Attorno a questo concetto, Papa Francesco ha sviluppato l’udienza generale del 26 febbraio. Parlando alle circa 50.000 persone riunite in Piazza San Pietro, il Papa ha dedicato la sua catechesi al Sacramento dell’unzione degli infermi, spiegandone il suo significato spesso travisato: si tratta di un gesto di presenza di Gesù accanto al malato e non un qualcosa da evitare per scaramanzia.  E lo ha spiegato, come sempre in maniera molto efficace e diretta: “C’è un po’ l’idea che quando da un malato arriva il sacerdote, dopo di lui arrivano le pompe funebri, non è vero quello, il sacerdote arriva per aiutare l’anziano, per questo è importante la visita, chiamarlo, perché è Gesù che arriva per dargli speranza”.
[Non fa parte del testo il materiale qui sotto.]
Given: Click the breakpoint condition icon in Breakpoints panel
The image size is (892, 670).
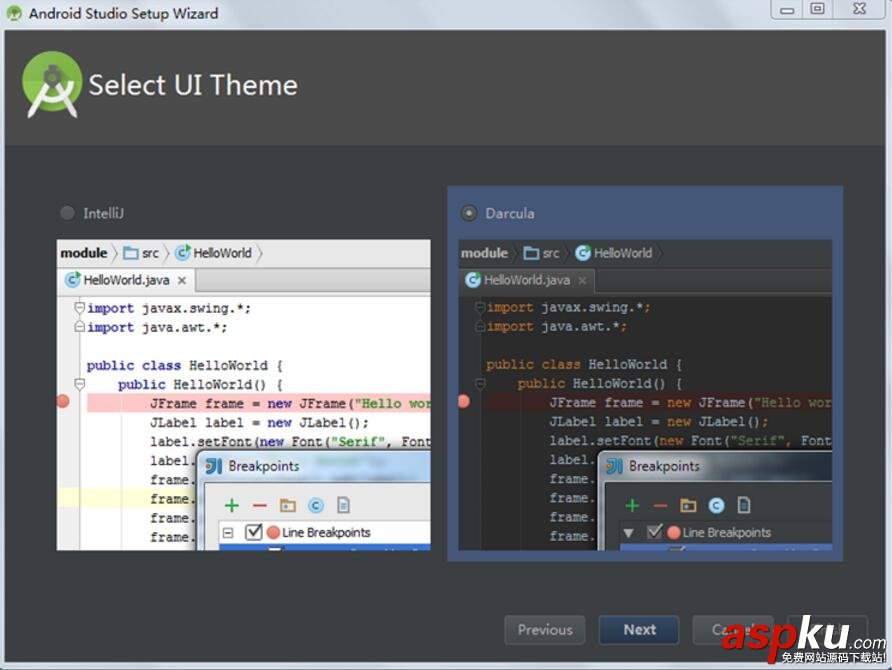Looking at the screenshot, I should pos(317,504).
Il Papa ha anche spiegato che il prete e le persone presenti quando viene amministrata l’unzione degli infermi, rappresentano la comunità e l’impegno di questa a sostenere il malato e il sofferente, a fargli sentire la “vicinanza di Cristo” nel momento in cui è debole.
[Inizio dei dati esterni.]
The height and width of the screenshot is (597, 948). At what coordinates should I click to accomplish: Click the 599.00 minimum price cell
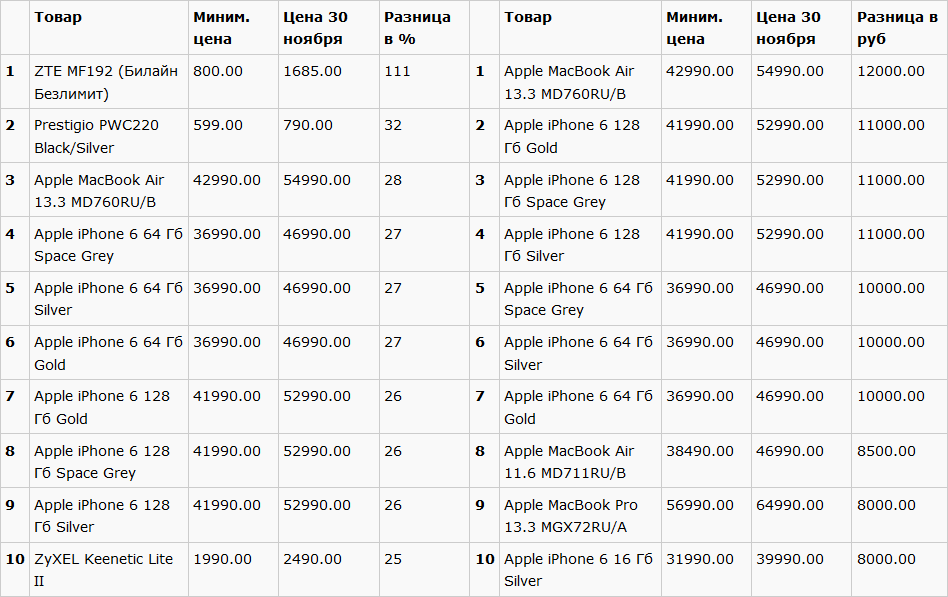coord(218,125)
L’unzione degli infermi, ha spiegato, è un pò il sacramento del buon samaritano, che lava le ferite con olio e vino. Il buon samaritano, ha commentato il Papa, “si prende cura dell’uomo sofferente versando sulle sue ferite olio e vino, l’olio ci fa pensare a quello che viene benedetto ogni anno dal vescovo nella messa crismale del giovedì santo, il vino invece è segno dell’amore e della grazia di Cristo” “che si esprimono nella grazia sacramentale della chiesa”. “La persona sofferente – ha osservato poi – viene affidata a un albergatore, affinché possa prendersi cura di lui, senza badare a spese”. “Chi è?” questa persona, ha chiesto, “siamo noi, a cui ogni giorno il Signore affida coloro che sono afflitti nel corpo e nello spirito, perché possiamo continuare a riversare su di loro amore”. Nella lettera di Giacomo, ha ricordato il Pontefice, si esplicita “questo mandato”. “La preghiera fatta con fede – ha aggiunto – salverà il malato, il Signore lo salverà e se ha commesso peccati gli saranno perdonati, si tratta di una prassi – ha detto a proposito della unzione degli infermi – che era in atto già ai tempi degli apostoli, per avere la stessa predilezione per i malati e i sofferenti che aveva Cristo”.
“Non dobbiamo scadere nella ricerca ossessiva del miracolo e nella presunzione di ottenere sempre la guarigione, – ha aggiunto papa Francesco – ma è la sicurezza della vicinanza di Gesù al malato, anche all’anziano, perché ogni persona di più di 65 anni può ricevere questo sacramento”. Nella unzione degli infermi, ha argomentato papa Bergoglio, “è Gesù che si avvicina: il sacerdote arriva per aiutare l’anziano, per questo è importante la visita, chiamarlo, che dia l’unzione, perché è Gesù che arriva per dargli speranza, aiutarlo, e anche perdonargli i peccati, e questo – ha osservato papa Francesco – è bellissimo. Non pensate che questo è un tabù, perché sempre è bello sapere che nel momento del dolore e della malattia noi non siamo soli”. “Ma il conforto più grande – ha osservato il Pontefice – è lo stesso signore Gesù che ci prende per mano, ci carezza, e ci ricorda che ormai gli apparteniamo e nulla, neppure il male e la morte potrà mai separaci da lui”. Papa Bergoglio ha concluso la catechesi esortando a “questa abitudine di chiamare il sacerdote, perché questi malati, non di influenza, – ha detto – non di tre, quattro giorni, i malati veri e gli anziani, perché venga e gli dia questa forza, facciamolo, grazie”.